**Difficulty:** Medium, **Asked-in:** Facebook, Amazon, Microsoft

**Key takeaway:** An excellent problem to learn problem-solving using hashing and sliding window approach.

You are given an array X[] of size n and an integer k, write a program to count the distinct elements present in every k sized window of the array.

- The size of the array will always be greater than or equal to k.
- A k sized window is a series of continuous k elements present in the sequence.
- We need to return an array with the count of distinct elements in each k size window.

Input: X[ ] = [1, 1, 1, 3, 4, 2, 3], k = 4, Output: [2, 3, 4, 3]

Explanation:

- 1st window = [1, 1, 1, 3], Distinct elements count = 2
- 2nd window = [1, 1, 3, 4], Distinct elements count = 3
- 3rd window = [1, 3, 4, 2], Distinct elements count = 4
- 4th window = [3, 4, 2, 3], Distinct elements count = 3

Input: X[ ] = [1, 2, 4, 4, 2], k = 3, Output: [3, 2, 2]

Explanation:

- 1st window = [1, 2, 4], Distinct elements count = 3
- 2nd window = [2, 4, 4], Distinct elements count = 2
- 3rd window = [4, 4, 2], Distinct elements count = 2

- Brute force approach by considering every window
- Further improvement using sorting and binary search
- Further improvement using sorting and single loop
- Further improvement using a hash table
- Efficient approach using the sliding window approach

The basic idea would be to consider each window of size k while traversing the array and simultaneously counting the distinct elements in each window.

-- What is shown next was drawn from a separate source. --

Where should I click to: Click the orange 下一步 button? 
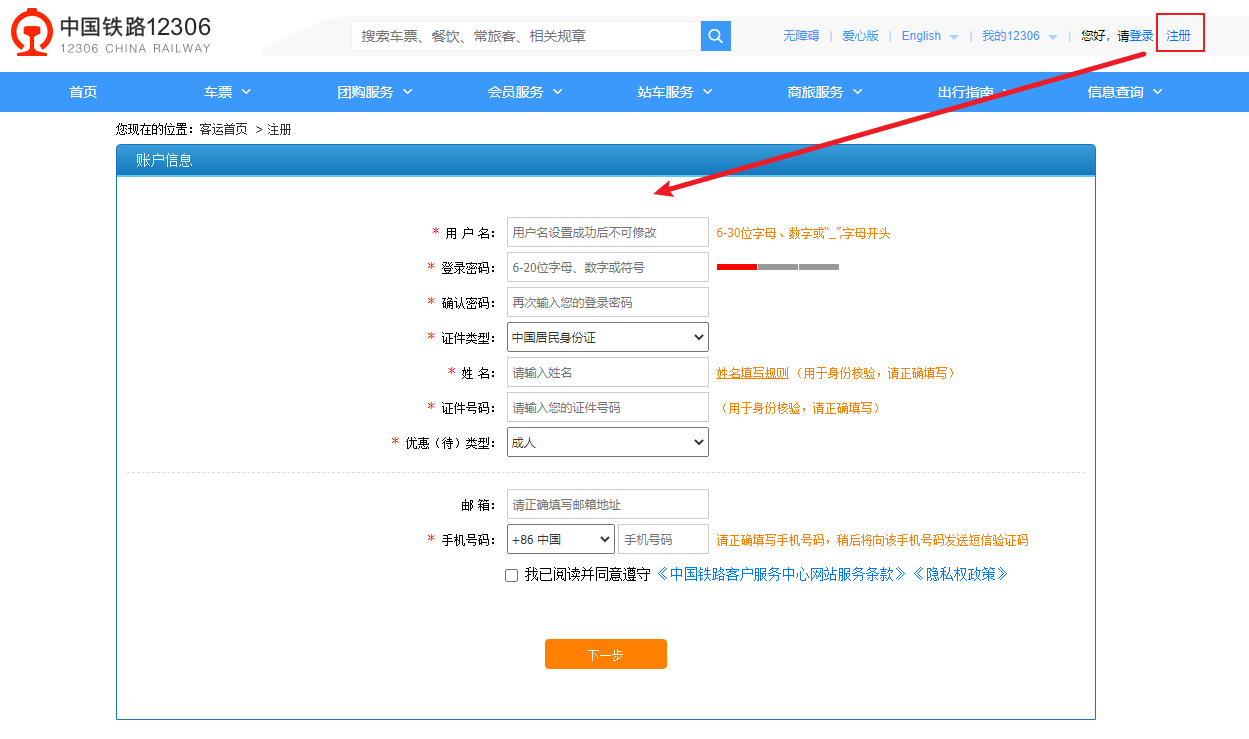605,654
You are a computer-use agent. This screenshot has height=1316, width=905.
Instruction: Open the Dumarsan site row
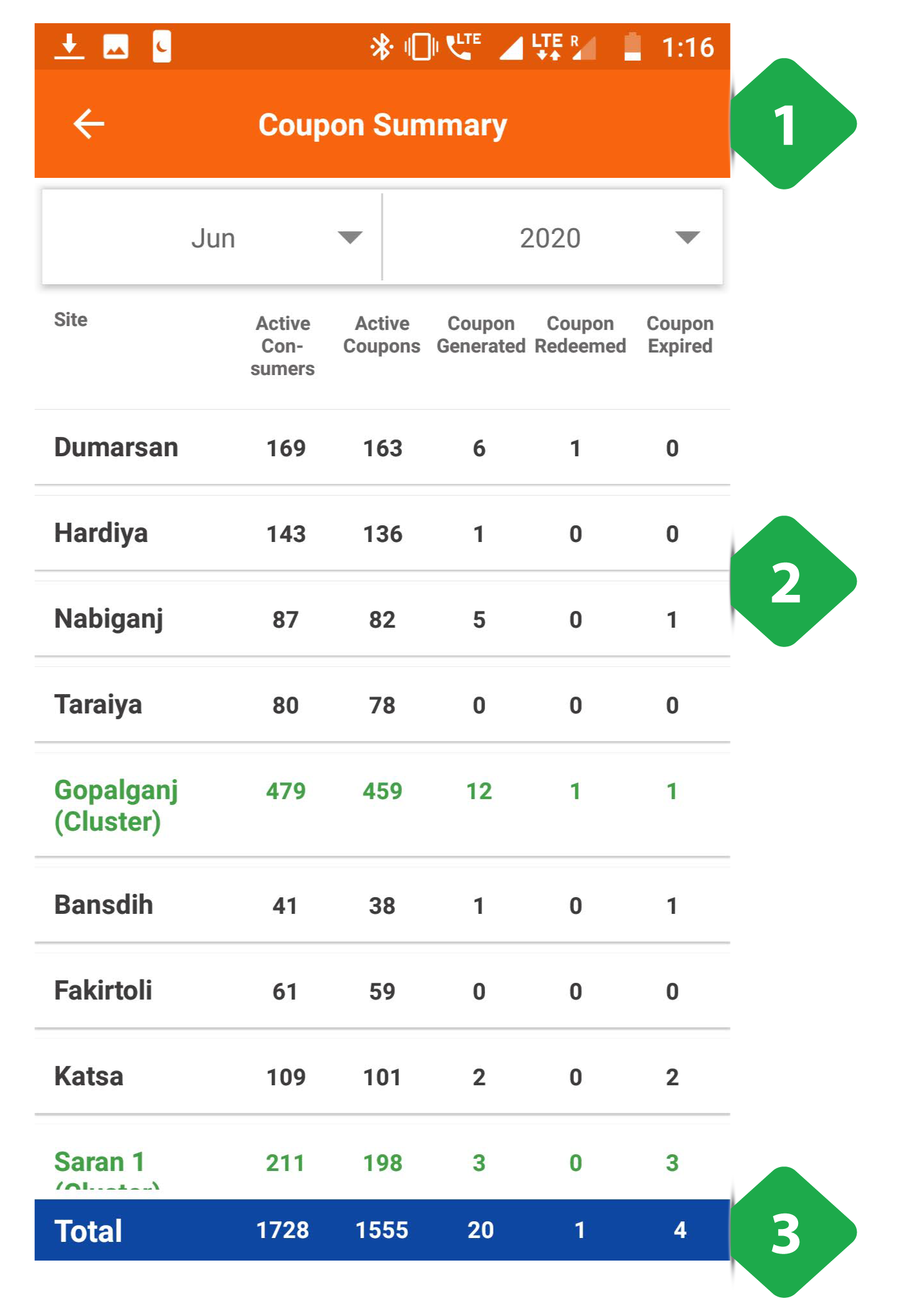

- We declare an output[] array of size n - k + 1 to store the distinct elements count of each window. Note: In an array size n, we will have n - k + 1 window of size k. Think!
- Now we traverse the array using nested loops to explore each window of size k.
- We run the outer loop from
**i = 0 to n - k + 1**and explore each window starting from index**i**and ending at index**i + k - 1**. Before beginning the inner loop, we initialize a variable**distCount**to count the distinct elements in the current window. - Now we traverse each window using the inner loop from
**j = i to i + k - 1**and count the distinct elements in that window. - Inside the inner loop, for each element X[i], we search linearly in the prefix of the window from
**k = i to j - 1**to check its unique presence. If the element is not present in the window prefix, then no duplicate element is present from index i to j - 1, so we increase the distCount by 1. - By the end of the inner loop, we store the distCount of the current window in the
**output[]**array. - By the end of the outer loop, we return the output[] array containing the distinct count of each window.

```
int* getDistinctCount(int X[], int n, int k)
{
int* output = new int[n - k + 1];
for (int i = 0; i <= n - k; i = i + 1)
{
int distCount = 0;
for (int j = i; j < i + k; j = j + 1)
{
distCount = distCount + 1;
for (int k = i; k < j; k = k + 1)
{
if (X[j] == X[k])
{
distCount = distCount - 1;
break;
}
}
}
output[i] = distCount;
}
return output;
}
```

Here we are using three nested loops: the first loop runs n - k + 1 times, the second loop runs k times, and the third loop runs j - i times or k times in the worst case. So total number of loop iterations in the worst case = (n - k + 1) * k * k = O(n*k^2). At each step of the iteration, we are doing O(1) operations, so time complexity = O(n*k^2)* O(1) = O(n*k^2)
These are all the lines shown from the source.